Intrathecal Etanercept Partially Restores Morphine's Antinociception in Morphine-Tolerant Rats via Attenuation of the Glutamatergic Transmission

Abstract

Long-term exposure to morphine leads to analgesic tolerance. In addition to an opioid receptor conformational change, enhancing the glutamatergic signal transmission is also involved in morphine tolerance. Tumor necrosis factor-α has been demonstrated to correlate with neuronal plasticity via activation of glutamatergic transmission. We examined the effect of etanercept, a tumor necrosis factor-α inhibitor on morphine tolerance in rats. Male Wistar rats were implanted with 2 intrathecal (IT) catheters, and 1 IT catheter was connected to a mini-osmotic pump, used for either morphine infusion (15 μg/h) or saline (1 μL/h) infusion for 5 days. On day 5, either etanercept (50 μg) or saline (10 μL) was injected after discontinued morphine infusion. Three hours later, acute morphine (15 μg/10 μL, IT) treatment was given and all rats received a nociceptive tail-flick test.
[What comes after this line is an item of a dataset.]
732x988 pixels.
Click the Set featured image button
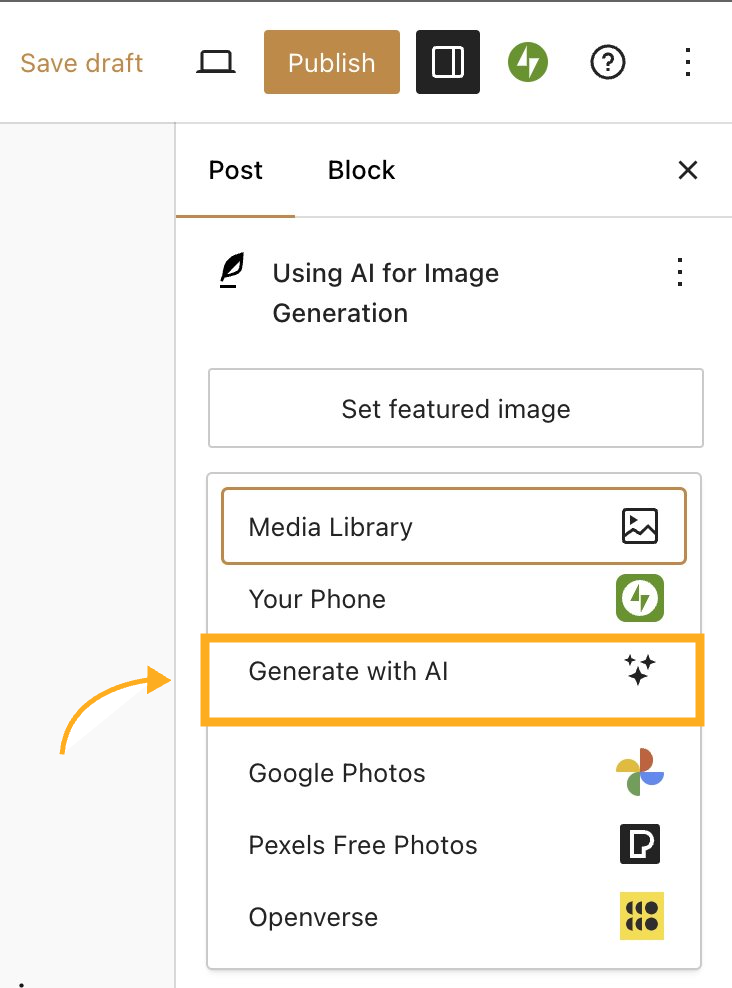click(x=456, y=408)
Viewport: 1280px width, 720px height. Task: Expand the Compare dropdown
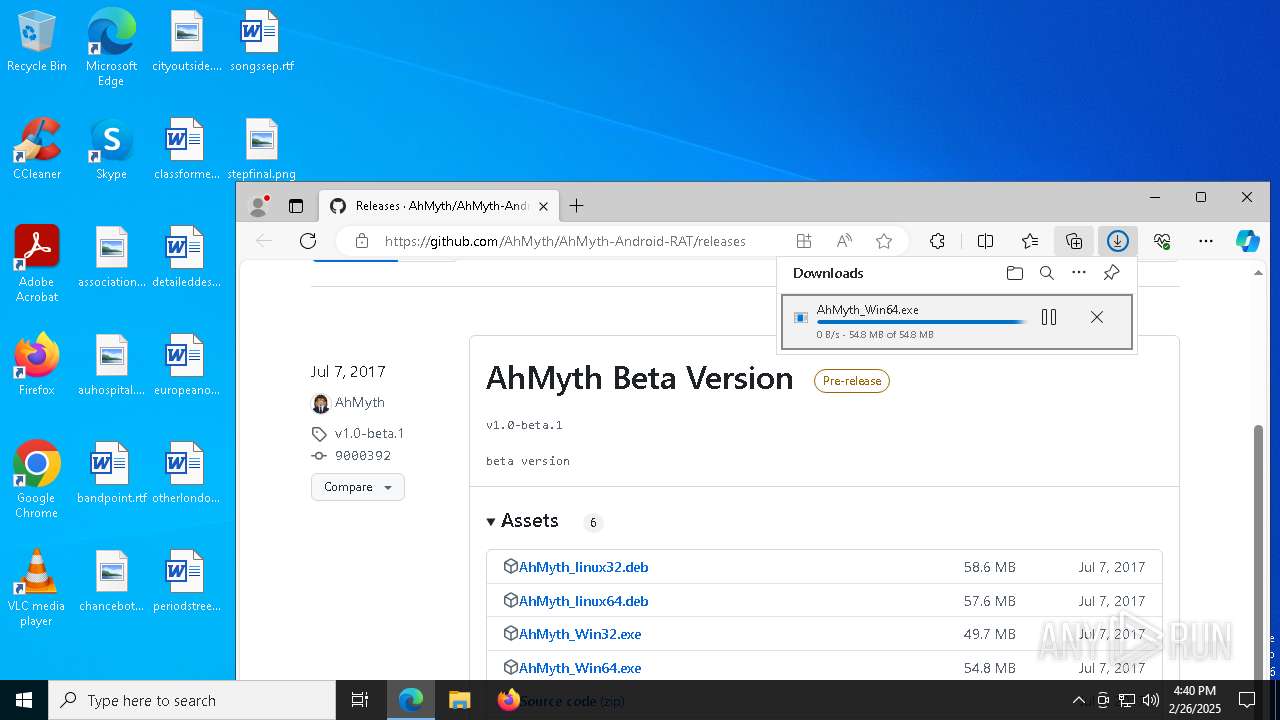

The results showed that acute etanercept (50 μg) treatment caused a significant antinociceptive effect of morphine in morphine-tolerant rats. Western blotting indicated that etanercept attenuated the downregulation of membrane glutamate transporters GLT-1 and GLAST in morphine-tolerant rats. Etanercept also inhibited the upregulation of surface AMPA-receptor and N-methyl-d-aspartate-receptor subunits, including GluR1/GluR2 and NR1/NR2A. These results demonstrate that etanercept partially restores the antinociceptive effect of morphine in morphine tolerance after a morphine challenge. Etanercept has potential for use in the clinical management of pain, particularly in patients who require long-term opioid treatment, and the effectiveness of which can be hampered by tolerance.